──────── Extracted text ────────

5.1 Apply Decision Rule:
- For T-test:
  - Two Tail t-test:
  $$|t| \ > \ t_{n-1,\frac{\alpha}{2}} \Rightarrow Acceept \ H_1 \ or \ Reject \ H_0$$
  - Right Tail t-test:
  $$t \ > \ t_{n-1,\frac{\alpha}{2}} \Rightarrow Acceept \ H_1 \ or \ Reject \ H_0$$
  - left Tail t-test:
  $$t \ < \ t_{n-1,\frac{\alpha}{2}} \Rightarrow Acceept \ H_1 \ or \ Reject \ H_0$$

In [None]:
#plotting the sample distribution with rejection region

x_min = 220000
x_max = 490000

mean = pop_mean
std = sample_stddev / (n**0.5)

x = np.linspace(x_min, x_max, 100)
y = norm.pdf(x, mean, std)

plt.xlim(x_min, x_max)
# plt.ylim(0, 0.03)

plt.plot(x, y)

t_critical_left = pop_mean + (-t_critical * std)

x1 = np.linspace(x_min, t_critical_left, 100)
y1 = norm.pdf(x1, mean, std)
plt.fill_between(x1, y1, color='orange')

plt.scatter(sample_mean, 0)
# plt.annotate("X_bar", (sample_stddev, 0.02))

──────── Data lines ────────

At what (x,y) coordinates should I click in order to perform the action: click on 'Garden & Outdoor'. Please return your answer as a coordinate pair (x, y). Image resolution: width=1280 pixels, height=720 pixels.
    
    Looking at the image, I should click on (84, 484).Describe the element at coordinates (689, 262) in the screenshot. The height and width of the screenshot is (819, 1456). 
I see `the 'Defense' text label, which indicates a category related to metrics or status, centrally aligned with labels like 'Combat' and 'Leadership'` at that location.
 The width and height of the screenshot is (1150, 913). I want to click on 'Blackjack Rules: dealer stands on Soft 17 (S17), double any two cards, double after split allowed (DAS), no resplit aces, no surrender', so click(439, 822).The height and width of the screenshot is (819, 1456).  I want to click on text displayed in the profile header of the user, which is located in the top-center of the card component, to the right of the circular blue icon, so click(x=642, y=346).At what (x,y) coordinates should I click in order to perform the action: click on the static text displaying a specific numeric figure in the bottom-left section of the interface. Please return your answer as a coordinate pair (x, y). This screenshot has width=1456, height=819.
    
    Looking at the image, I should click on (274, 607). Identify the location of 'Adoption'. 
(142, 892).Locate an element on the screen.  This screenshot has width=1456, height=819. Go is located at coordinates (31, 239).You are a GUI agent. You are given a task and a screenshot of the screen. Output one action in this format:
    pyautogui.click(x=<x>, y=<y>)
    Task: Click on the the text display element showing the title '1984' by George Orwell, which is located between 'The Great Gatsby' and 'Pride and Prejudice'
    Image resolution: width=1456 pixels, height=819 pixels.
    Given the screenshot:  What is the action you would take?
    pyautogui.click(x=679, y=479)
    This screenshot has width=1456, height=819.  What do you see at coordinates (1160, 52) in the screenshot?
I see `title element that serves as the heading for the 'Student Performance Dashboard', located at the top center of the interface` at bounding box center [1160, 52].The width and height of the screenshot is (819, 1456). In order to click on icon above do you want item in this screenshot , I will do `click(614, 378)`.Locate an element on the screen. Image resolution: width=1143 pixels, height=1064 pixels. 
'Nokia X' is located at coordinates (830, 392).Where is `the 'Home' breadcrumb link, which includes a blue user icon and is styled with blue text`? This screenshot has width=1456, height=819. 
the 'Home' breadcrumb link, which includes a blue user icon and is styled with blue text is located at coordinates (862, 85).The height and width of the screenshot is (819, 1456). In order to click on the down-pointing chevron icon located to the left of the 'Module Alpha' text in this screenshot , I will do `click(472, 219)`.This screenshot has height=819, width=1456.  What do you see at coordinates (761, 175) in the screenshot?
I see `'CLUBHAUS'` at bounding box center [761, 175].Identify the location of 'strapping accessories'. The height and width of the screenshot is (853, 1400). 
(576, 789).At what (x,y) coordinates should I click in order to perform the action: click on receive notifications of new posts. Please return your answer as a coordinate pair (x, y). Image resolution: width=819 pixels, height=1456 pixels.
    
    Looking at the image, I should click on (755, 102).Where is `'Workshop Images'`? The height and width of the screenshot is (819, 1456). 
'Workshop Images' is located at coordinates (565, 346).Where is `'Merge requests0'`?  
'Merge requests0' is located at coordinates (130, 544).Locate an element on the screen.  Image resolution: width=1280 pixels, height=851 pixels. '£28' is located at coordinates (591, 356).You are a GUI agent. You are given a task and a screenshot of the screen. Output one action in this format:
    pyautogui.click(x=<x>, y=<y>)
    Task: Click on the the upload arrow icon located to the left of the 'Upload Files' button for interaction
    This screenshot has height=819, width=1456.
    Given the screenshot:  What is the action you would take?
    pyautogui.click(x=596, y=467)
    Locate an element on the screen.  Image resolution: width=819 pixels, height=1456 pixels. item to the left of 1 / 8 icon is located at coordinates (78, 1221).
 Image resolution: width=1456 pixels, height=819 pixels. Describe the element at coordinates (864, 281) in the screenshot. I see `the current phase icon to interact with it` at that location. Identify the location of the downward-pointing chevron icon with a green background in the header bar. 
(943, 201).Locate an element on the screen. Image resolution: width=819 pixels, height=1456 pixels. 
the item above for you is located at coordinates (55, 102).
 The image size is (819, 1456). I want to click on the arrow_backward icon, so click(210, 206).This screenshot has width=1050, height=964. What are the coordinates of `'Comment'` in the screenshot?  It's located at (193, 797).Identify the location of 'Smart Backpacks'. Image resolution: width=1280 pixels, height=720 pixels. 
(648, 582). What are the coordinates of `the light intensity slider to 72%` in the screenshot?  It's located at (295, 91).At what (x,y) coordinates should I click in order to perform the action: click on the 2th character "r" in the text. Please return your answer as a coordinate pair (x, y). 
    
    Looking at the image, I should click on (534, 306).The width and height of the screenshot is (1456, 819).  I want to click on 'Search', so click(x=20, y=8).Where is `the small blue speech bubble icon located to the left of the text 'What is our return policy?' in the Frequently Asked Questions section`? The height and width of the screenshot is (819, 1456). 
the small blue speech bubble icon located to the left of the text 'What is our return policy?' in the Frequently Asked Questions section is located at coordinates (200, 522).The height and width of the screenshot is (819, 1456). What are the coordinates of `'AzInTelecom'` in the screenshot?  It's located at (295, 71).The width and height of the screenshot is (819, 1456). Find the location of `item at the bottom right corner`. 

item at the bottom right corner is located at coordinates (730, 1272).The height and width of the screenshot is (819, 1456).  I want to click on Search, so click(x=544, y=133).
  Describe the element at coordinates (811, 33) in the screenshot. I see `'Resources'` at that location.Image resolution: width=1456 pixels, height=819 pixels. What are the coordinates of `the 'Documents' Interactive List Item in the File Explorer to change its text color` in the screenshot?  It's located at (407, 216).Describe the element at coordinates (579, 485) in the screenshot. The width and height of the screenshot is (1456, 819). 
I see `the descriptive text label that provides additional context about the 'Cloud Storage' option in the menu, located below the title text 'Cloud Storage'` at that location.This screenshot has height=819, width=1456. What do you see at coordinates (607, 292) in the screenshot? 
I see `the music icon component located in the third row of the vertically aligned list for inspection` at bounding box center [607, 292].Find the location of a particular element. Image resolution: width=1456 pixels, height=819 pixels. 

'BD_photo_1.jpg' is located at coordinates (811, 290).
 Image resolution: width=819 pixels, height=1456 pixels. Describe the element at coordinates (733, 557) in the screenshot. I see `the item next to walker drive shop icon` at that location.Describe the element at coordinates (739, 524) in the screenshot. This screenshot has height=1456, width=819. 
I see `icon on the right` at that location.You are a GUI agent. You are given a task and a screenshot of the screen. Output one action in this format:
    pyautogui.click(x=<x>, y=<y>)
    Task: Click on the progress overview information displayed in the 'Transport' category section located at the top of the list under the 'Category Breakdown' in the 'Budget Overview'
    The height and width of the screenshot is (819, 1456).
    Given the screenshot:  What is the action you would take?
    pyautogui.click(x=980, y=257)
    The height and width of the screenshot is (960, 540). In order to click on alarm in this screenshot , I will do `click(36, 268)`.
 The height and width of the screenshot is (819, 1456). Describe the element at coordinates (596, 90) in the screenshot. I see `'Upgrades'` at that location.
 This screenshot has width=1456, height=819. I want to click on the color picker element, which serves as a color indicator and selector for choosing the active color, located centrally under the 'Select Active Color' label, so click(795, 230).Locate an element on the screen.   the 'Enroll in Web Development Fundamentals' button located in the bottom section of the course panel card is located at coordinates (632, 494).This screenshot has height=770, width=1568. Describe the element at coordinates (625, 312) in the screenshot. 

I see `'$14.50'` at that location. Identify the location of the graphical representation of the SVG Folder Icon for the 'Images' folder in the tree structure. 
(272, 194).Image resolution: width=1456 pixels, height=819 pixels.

────────

■ Instructions ■
A. List every kind of t-test named in the decision-rule section of the t-test notebook excerpt.
B. Extend the t-test notebook excerpt by continuing its code from the point where it stops.

■ Exercise responses ■
A.
Two Tail t-test
Right Tail t-test
left Tail t-test

B.
5.2 Compute p-Value $P(Test \ Statistics H_0)$
- For Two-Tailed Test:
  $$p \ value = 2 * (1- cdf(Test \ Statistics))$$
- For One-Tailed Test:
  $$p \ value = (1- cdf(Test \ Statistics))$$
  
- Now,
$$ if(p \ value \ < \ \alpha) \Rightarrow Accept \ H_1 \ or \ Reject \ H_0 $$

In [None]:
if(t_score < -t_critical):
    print("Conclusion:Reject Null Hypothesis")
else:
    print("Conclusion:Fail to reject Null Hypothesis")

In [None]:
p_value = 1.0 - norm.cdf(np.abs(t_score))

print("p_value = ", p_value)

if(p_value < alpha):
    print("Conclusion:Reject Null Hypothesis")
else:
    print("Conclusion: Fail to reject Null Hypothesis")

# 5.2 Is there a relationship between gender and specialisation? (i.e. Does the preference of Specialisation depend on the Gender?)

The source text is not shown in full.